Je discute avec lui et je lui dis que je suis contre la guerre. Il se prétend d’accord avec moi. Je lui propose de distribuer des tracts, mais il refuse. Il me met toutefois en contact avec un marin du porte-avion Dixmude, Heimburger, lui aussi opposé à la guerre. Je lui fais connaître les autres marins du Dixmude, et je n’aurai plus aucun contact avec lui par la suite.

L’affaire
Henri Martin

Fin 49, on est en pleine guerre froide. Le gouvernement et la police décident de compromettre le PCF et de discréditer les partisans de la paix en Indo-chine. Surveillé depuis plusieurs semaines, je suis arrêté par les gendarmes maritimes le 14 mars 1950. La veille, sept marins qui distribuaient à l’intérieur de l’arsenal avaient été arrêtés. Je n’étais pas avec eux : devant être démobilisé quelques semaines plus tard, je les avais laissés pour qu’ils apprennent à faire sans moi ! Interrogés, ils disent que c’est moi qui leur ai donné les tracts. Après quelques heures d’interrogatoire, je comprends qu’ils ont parlé.

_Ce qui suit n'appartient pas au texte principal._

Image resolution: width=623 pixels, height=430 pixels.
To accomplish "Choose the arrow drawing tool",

Je reconnais donc avoir donné des tracts… à ceux qui ont déclaré en avoir reçu ! Et j’explique que je l’ai fait pour protester contre le caractère profondément injuste de la guerre au Viêt-nam.

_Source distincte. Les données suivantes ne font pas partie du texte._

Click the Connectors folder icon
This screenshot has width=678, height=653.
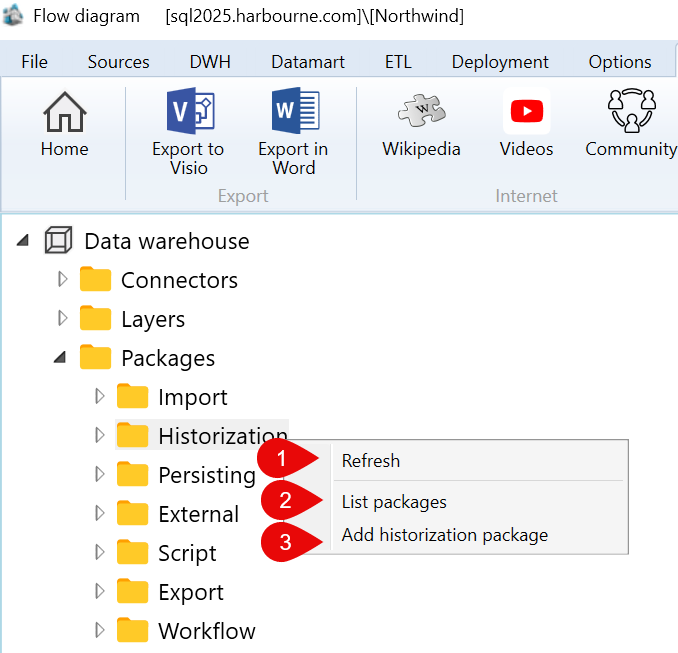click(x=95, y=279)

Le lendemain, l’interrogatoire reprend. Le responsable de la sécurité maritime et les inspecteurs de police veulent me faire dire que c’est la Fédération qui m’a remis les tracts. Je ne le reconnais évidemment pas. Ils me posent également sans arrêt la même question : « Si l’armée russe envahissait notre territoire, que feriez-vous ? » Thorez venait de déclarer que le peuple de France ne combattrait pas l’Armée rouge. Je réponds que jamais l’URSS n’attaquera la France.
Je suis mis en « maritime », accusé de participation à une tentative de démoralisation de l’armée française, et un juge d’instruction me demande de choisir un avocat. Je désigne Maître Scarbonchi, un avocat communiste. Trois semaines plus tard, je suis inculpé de complicité de sabotage. Je ne le sais alors pas, mais Heimburger, un mois auparavant, a lancé une poignée de meule émeri dans un bain d’huile, très probablement à l’instigation de Liebert. Il est accusé de sabotage. Mais ce geste a tellement peu de conséquence que même les experts militaires sont gênés.

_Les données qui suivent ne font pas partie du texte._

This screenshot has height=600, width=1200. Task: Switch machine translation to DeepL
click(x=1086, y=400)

Mon procès s’ouvre en octobre 1950. Là, devant le Tribunal maritime de Brest, Heimburger se rétracte en disant qu’il ne veut pas laisser condamner quelqu’un à sa place. L’opération qui visait à discréditer le Parti a échoué ! Je suis innocenté de l’accusation de complicité de sabotage , mais condamné à cinq ans de réclusion pour « participation en connaissance de cause à une entreprise de démoralisation de l’armée et de la nation ». Heimburger, lui, est condamné à cinq ans de prison. Le jugement sera cassé en appel. Le deuxième procès, qui s’ouvre en juillet 1951, confirme la sentence. Je ne serai libéré qu’en août 1953, en conditionnelle.
Cette opération, menée dans le contexte de la guerre froide, visait à discréditer le PCF, seule force politique en France à s’opposer à la guerre coloniale. Actuellement, le capitalisme n’a plus de force organisée face à lui, ni en France ni ailleurs. Il n’a plus aucune raison de se gêner, et effectivement, il se déchaîne. Le PCF se détruit de lui-même, de l’intérieur. Dans les années 50, nous étions une force organisée avec une conviction idéologique. Aujourd’hui, cette force a disparu : on en voit les conséquences sur les luttes. Faut-il baisser les bras ? Non : les forces communistes existent, elle ne sont pas totalement détruites, mais elles sont éclatées. Si elles réussissaient à se reconstituer, à mener la bataille idéologique, à rassembler au delà de leurs forces, cela pourrait changer beaucoup de choses.